3. Upper Yough (highwater (3.1 feet), more wide river style boulder gardens, seat one notch forward)
This run put the Gnarvana to the next test, high volume Class V performance. Above 3 feet, the Upper Yough loses it’s creeky feeling and becomes a continuous, technical big water run, with must make moves and consequential hydraulics. On this day I discovered that the Gnarvana almost takes flight on its own in rapids, I easily pointed, and it went exactly where I wanted to go. My favorite part of this run was discovering the Gnarvanas potential for launching big water boofs that sent you soaring clear out of the water. I found that with the seat forward I was still able to use the edges to maneuver the kayak, but it also helped me drive the kayak and have fewer corrective strokes.

4. Blackwater (both lower (320 CFS) and higher levels (450 CFS), seat one notch forward and fully forward)
The Blackwater is my personal favorite run in the world. It includes 2 miles of continuous Class 4/5 whitewater with 4-6’ boofs, long slides, tight slots, and technical maneuvers that flow together smoothly. The Blackwater has been the game changer for the Gnarvana.

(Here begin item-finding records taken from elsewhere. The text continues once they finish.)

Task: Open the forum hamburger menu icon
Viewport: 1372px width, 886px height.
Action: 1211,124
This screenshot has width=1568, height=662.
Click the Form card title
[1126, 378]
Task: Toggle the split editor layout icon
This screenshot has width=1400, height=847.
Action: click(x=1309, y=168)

Before paddling this, my impressions were “cool, this kayak is fun, it boofs perfectly, it turns on a dime, it gives me confidence”. The Blackwater laps in this kayak were graceful dances, maneuvering through rapids fluidly and styling every drop effortlessly. The seat all the way forward allowed me to drive for every boof and maneuver the kayak through tight lines with ease.

5. Deckers Creek in Morgantown (both lower (300 CFS) and medium levels (360 CFS), seat fully forward)
Decker’s is considered one of the steepest most technical creeks in West Virginia. This section I’ve always considered a step up, “be on your 100% A game” run. My first time taking the Gnarvana down it, the run was low. I found myself frustrated constantly bouncing off rocks. However, I came to realize later, this had nothing to do with the kayak. And reflecting on it, the Gnarvanas rocker allowed me to not only maneuver more smoothly, but I was able to turn the kayak on its sides to avoid many of the surface level rocks. My second time testing the Gnarvana on Deckers, it was medium flow. This was the day that I finally connected with the kayak and regained that “dance” that I fell in love with on the Blackwater. It allowed me to smoothly maneuver down the run with perfect boofs and lines through very fast paced slots, turns, and hydraulics.

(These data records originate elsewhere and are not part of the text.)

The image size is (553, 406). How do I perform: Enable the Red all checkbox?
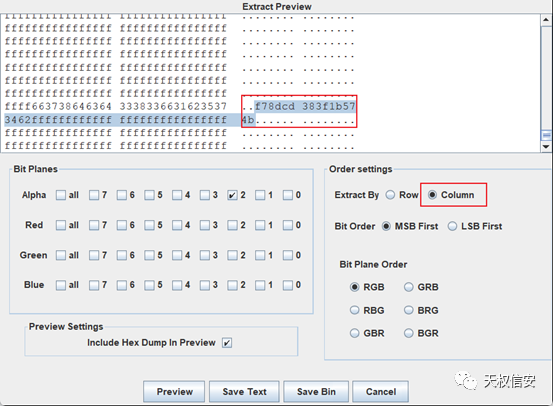coord(61,225)
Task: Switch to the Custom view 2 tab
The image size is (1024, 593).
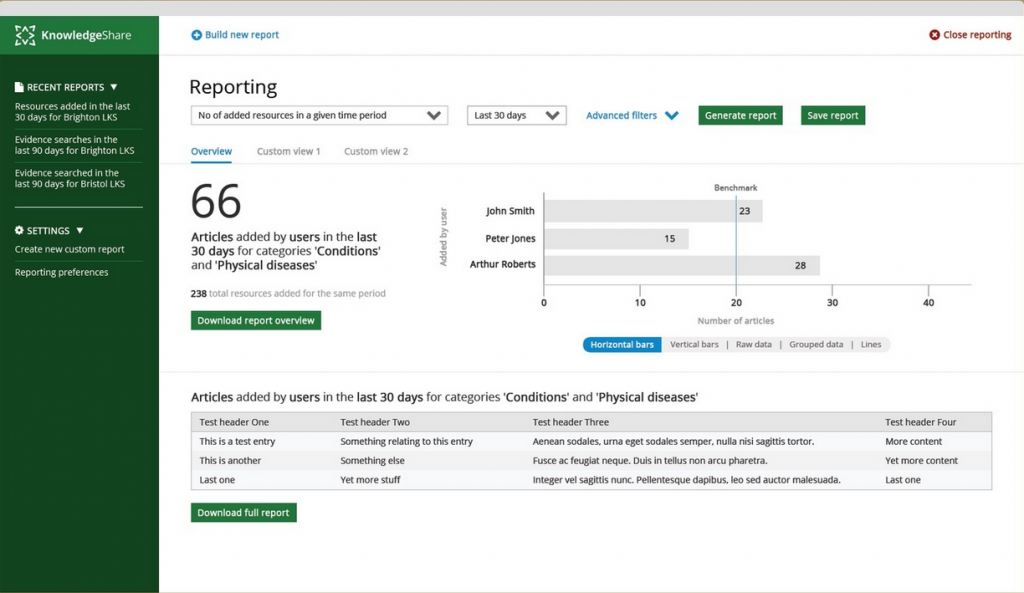Action: (376, 151)
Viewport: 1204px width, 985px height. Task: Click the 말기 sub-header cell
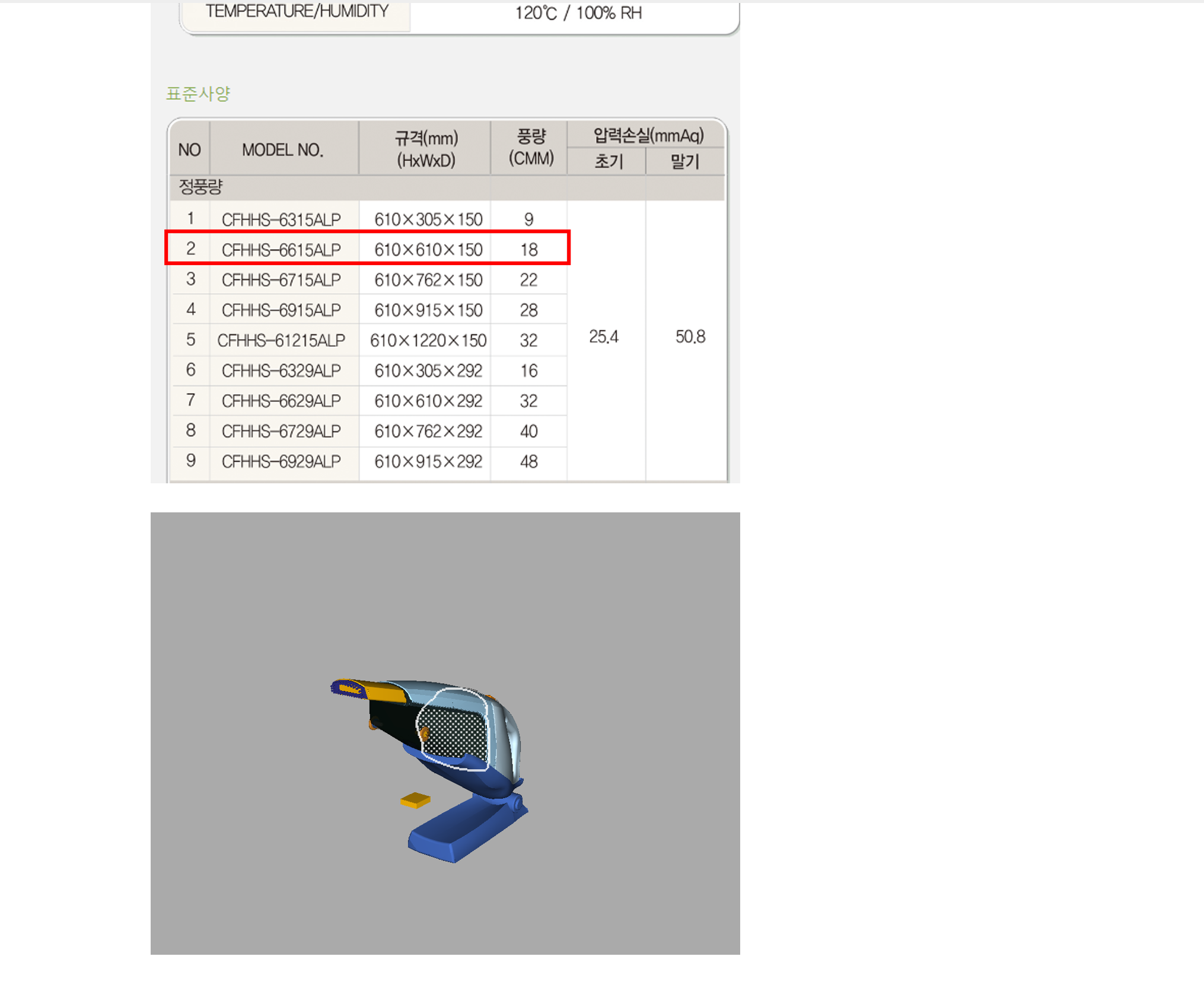pyautogui.click(x=685, y=161)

My personal takeaway: The small Gnarvana encompasses everything I want in a creek boat. The kayak is 80 gallons which is ideal for my weight range, driving power, and volume on highwater runs. It is playful, surfs out of holes nicely and can spin around, even in ledges.

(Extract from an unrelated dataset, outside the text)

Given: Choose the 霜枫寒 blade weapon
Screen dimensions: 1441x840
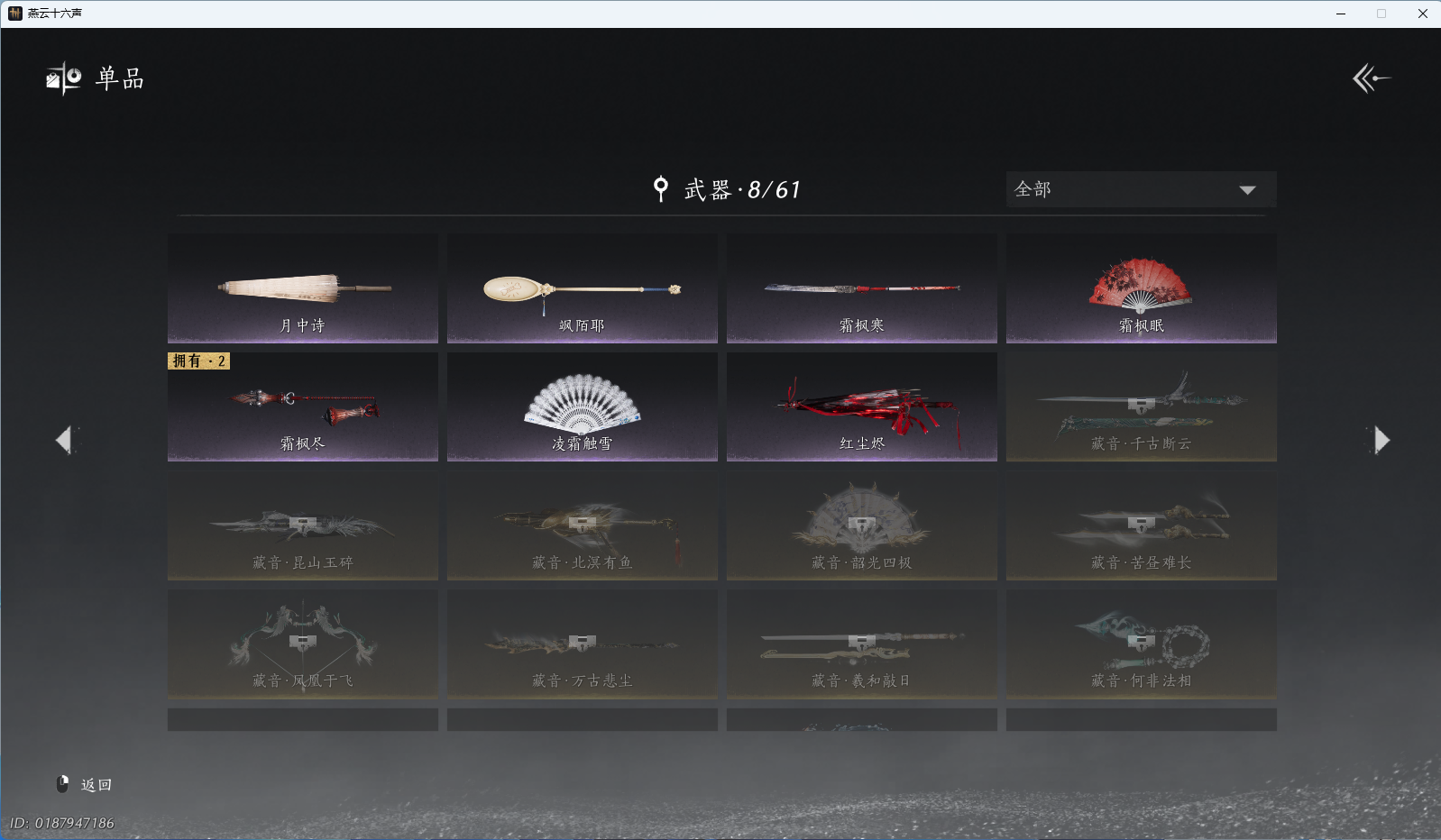Looking at the screenshot, I should coord(862,288).
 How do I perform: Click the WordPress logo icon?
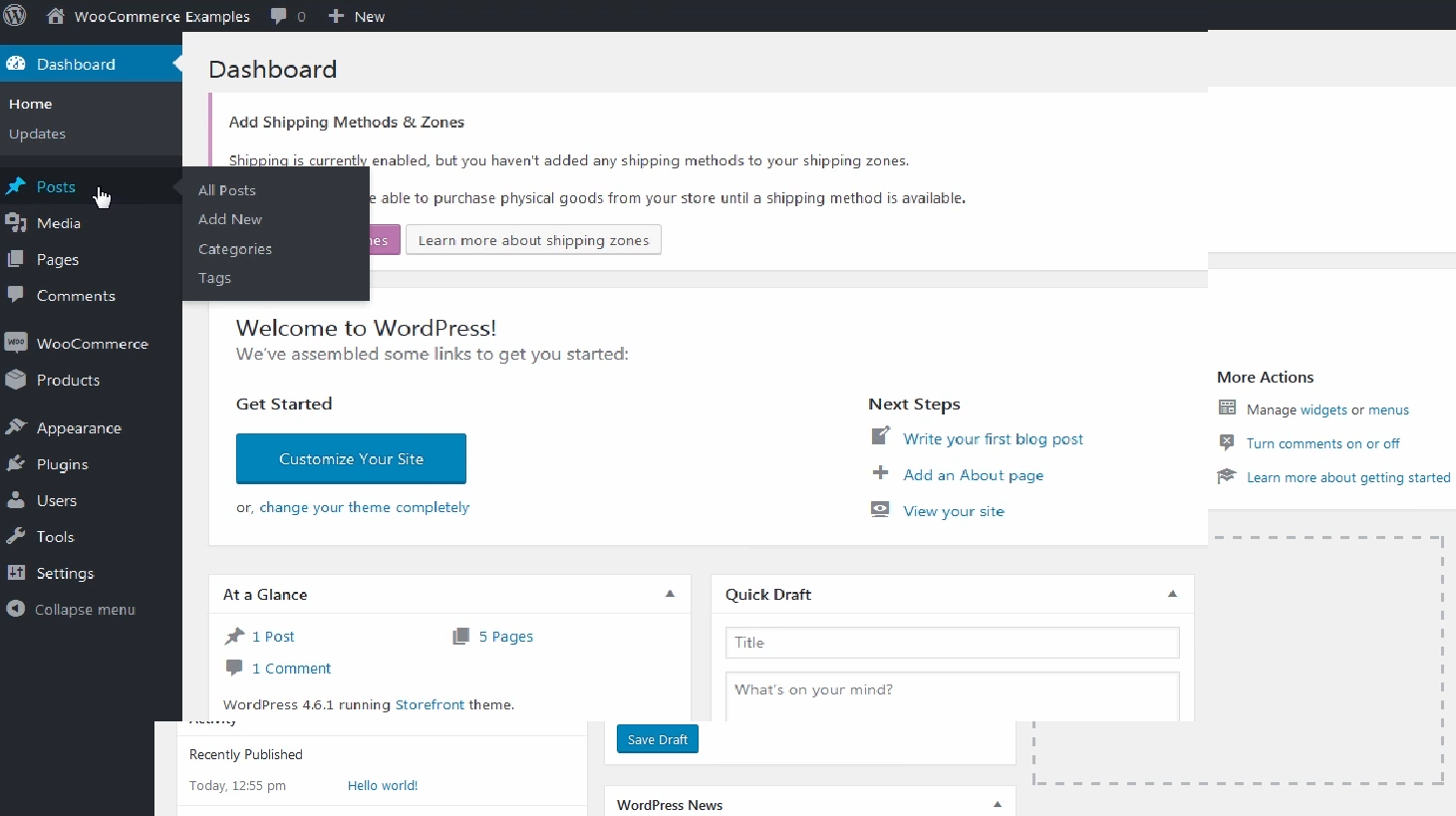tap(15, 16)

5 Things to consider for testing the Gnarvana:

1. It takes more than one day to understand a new kayak.
2. For Beginners, I have received feedback that it is extremely easy to roll.
3. This kayak requires skill to paddle down harder rapids. It is not a kayak expected to turn a Class 3 paddler into a Class 5 paddler.
4. My body type works with a small or medium Gnarvana. So, I tested a medium Gnarvana once on the Eagle Slides in New York before deciding on the Small. I highly recommend trying different sizes, as I am a fan of smaller, low volume creek boats. Depending on the style of paddling, more volume will give you more speed and the ability to cruise through big water.
5. This kayak is designed to be playful; it’s not going to be the most stable if you don’t paddle and float down the river. To experience its full potential, you will need to drive the kayak.

In summary, this kayak can be both playful and forgiving. It makes paddling a creek boat guaranteed FUN on all types of whitewater!